Le mois dernier s’est tenu l’inévitable événement d’octobre de notre secteur. Je ne dirai pas lequel — vous voyez très bien. En parcourant les commentaires sur LinkedIn, je suis tombé sur celui d’un collègue qui résumait la journée ainsi : « Belle journée, mais peu d’innovation. »
Je comprends. Vraiment. Moi aussi, depuis toujours, je parle de tech, d’IA, de futurs hypothétiques et d’utopies décentralisées. Mais ici, une mise au point s’impose.
Étymologiquement, innovation vient de innover, « rendre nouveau ». Jusque-là, aucun débat. Mais sa racine est plus dérangeante : innover, c’est modifier l’ordre établi. Et c’est là que le court-circuit apparaît.
Car dans l’hospitality, avons-nous vraiment besoin de bouleverser l’ordre des choses ? Ou avons-nous simplement besoin de mieux faire ?
Ce que mon collègue appelle « peu d’innovation » n’est, au fond, que l’absence de feux d’artifice. Or l’innovation n’est pas pirotechnique. Elle est ennuyeuse, discrète, itérative. Elle n’est jamais (en majuscules) une ré-volution.
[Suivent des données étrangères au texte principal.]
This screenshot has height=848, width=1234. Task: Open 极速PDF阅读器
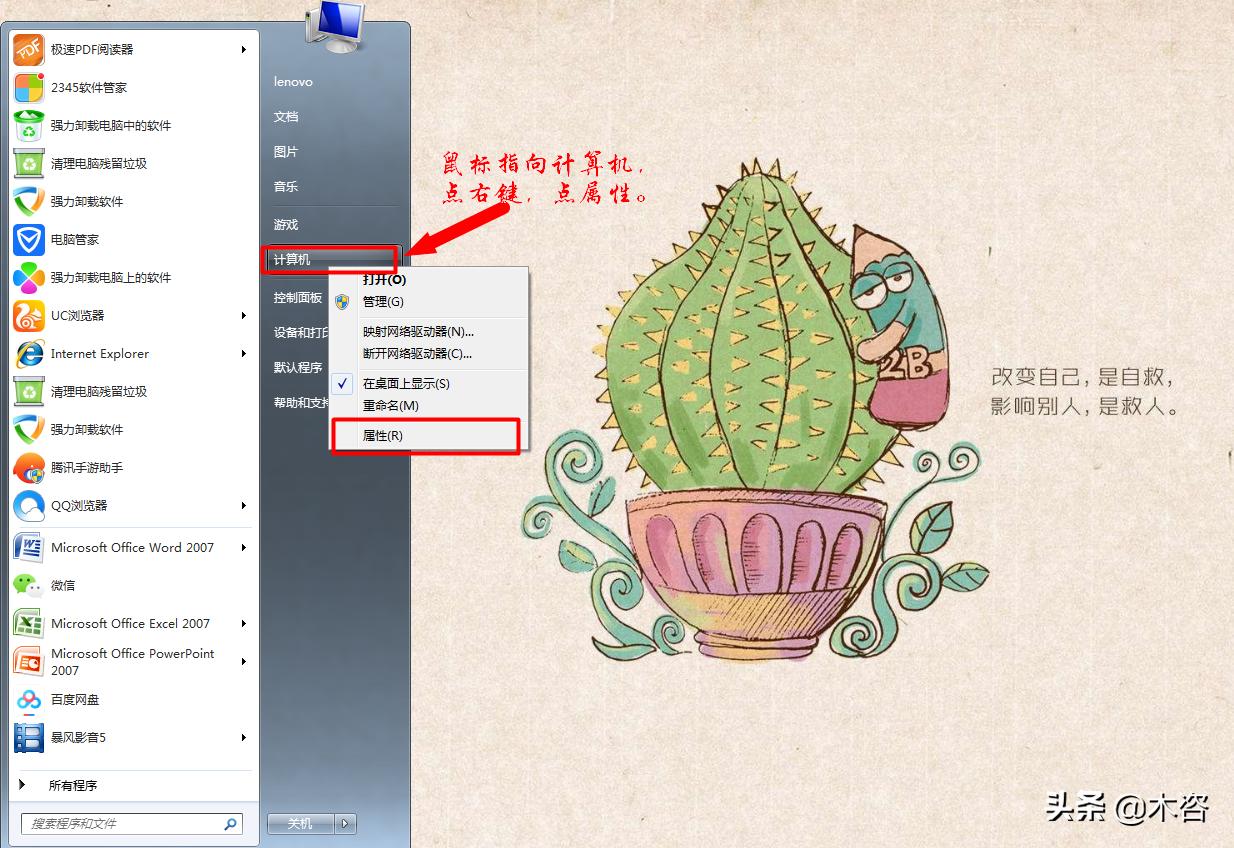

Elle est toujours une é-volution, au sens très kurzweilien du terme.
Le vrai problème est ailleurs : nous avons fini par croire que, pour rester pertinents, il fallait sans cesse étonner. Or il ne faut pas toujours un nouvel outil — parfois, il suffit d’apprendre à bien utiliser ceux que nous avons déjà.
Donc non, l’événement n’était pas pauvre. Peut-être que ce dont nous n’avons pas besoin, ce n’est pas d’un énième « game changer », mais de personnes qui connaissent les règles du jeu et savent jouer la partie (correctement).
Car chercher la nouveauté à tout prix, sans savoir quoi en faire, relève de l’onanisme intellectuel. Et si même nous, censés guider le secteur, nous plaignons du manque « d’innovation », alors peut-être que le problème n’est pas l’événement.
Peut-être que le problème, c’est nous.